== Segment start ==
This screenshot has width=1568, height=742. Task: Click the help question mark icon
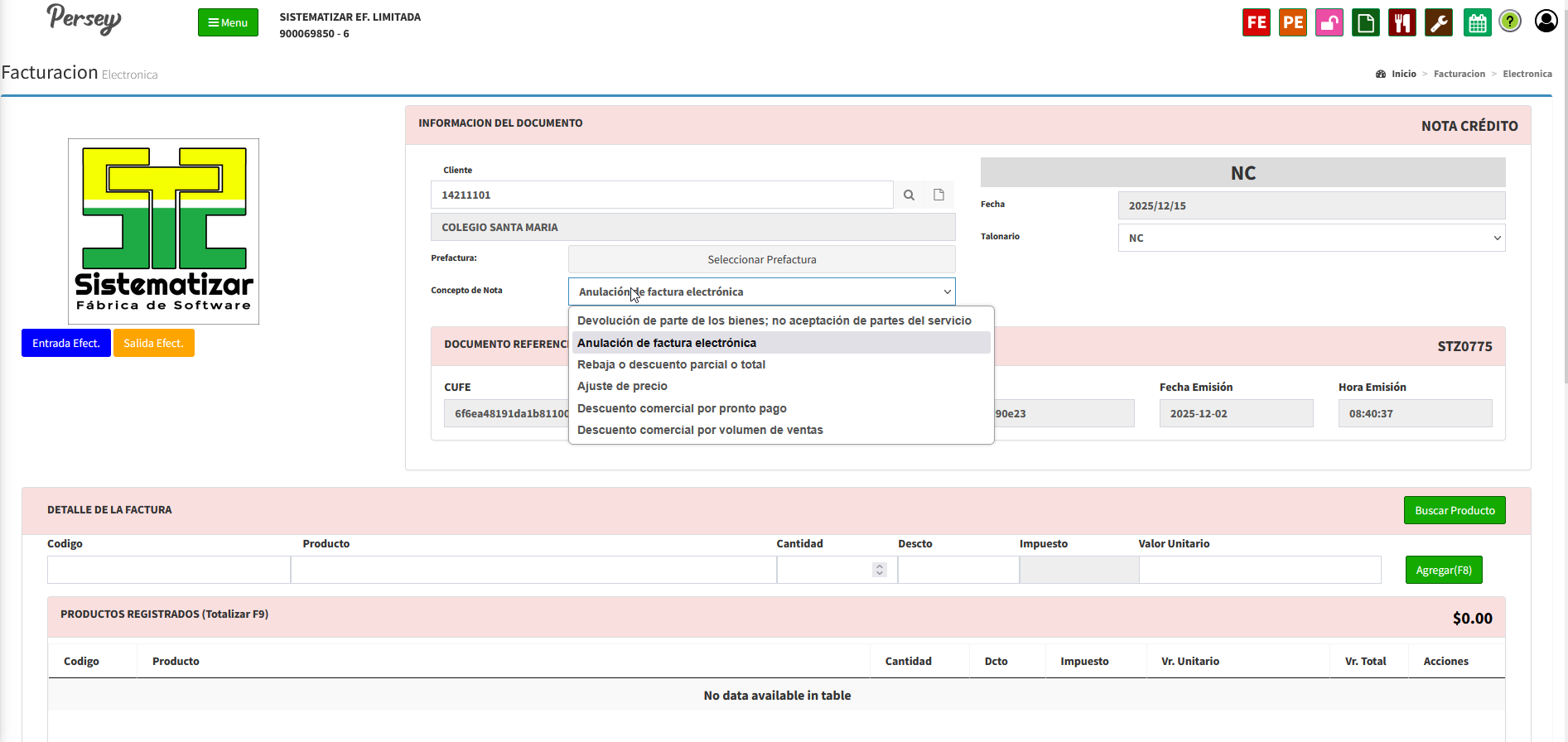[1510, 22]
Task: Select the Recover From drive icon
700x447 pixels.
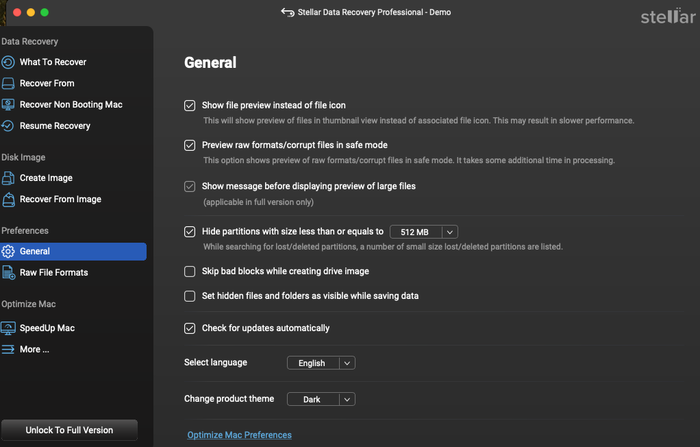Action: (x=8, y=84)
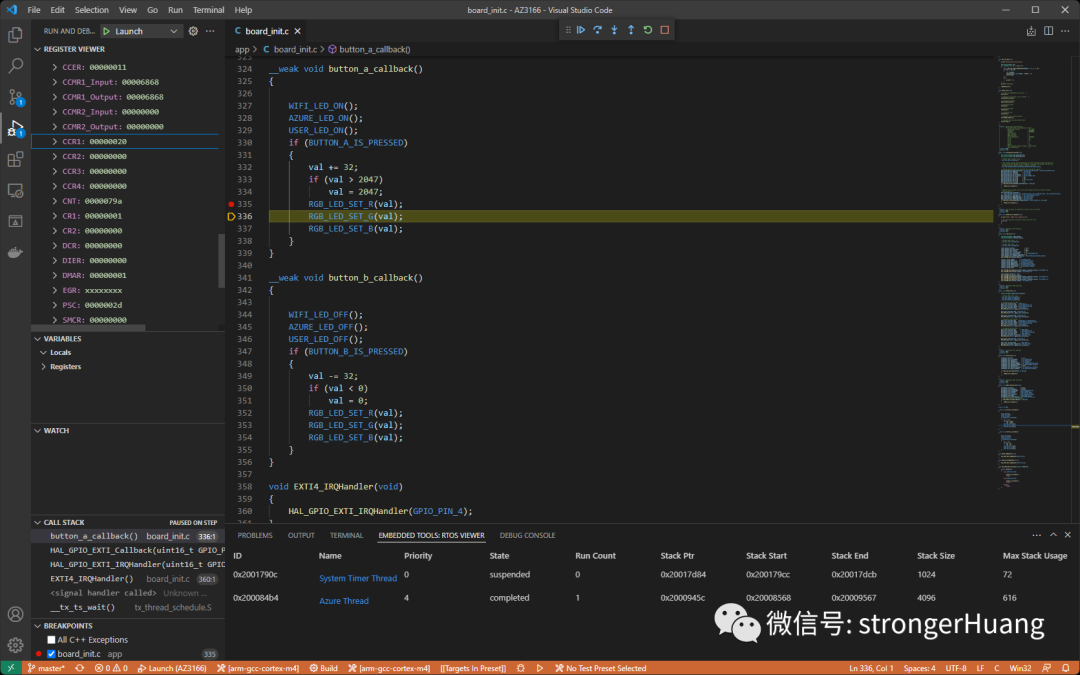
Task: Open the Terminal menu
Action: coord(208,10)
== Segment end ==
The listing above must be repeated exactly, apart from the pictures.

This screenshot has width=1568, height=742. Task: Click the help question mark icon
[1510, 22]
Task: Select the Recover From drive icon
700x447 pixels.
Action: (x=8, y=84)
Task: Open the Terminal menu
Action: coord(208,10)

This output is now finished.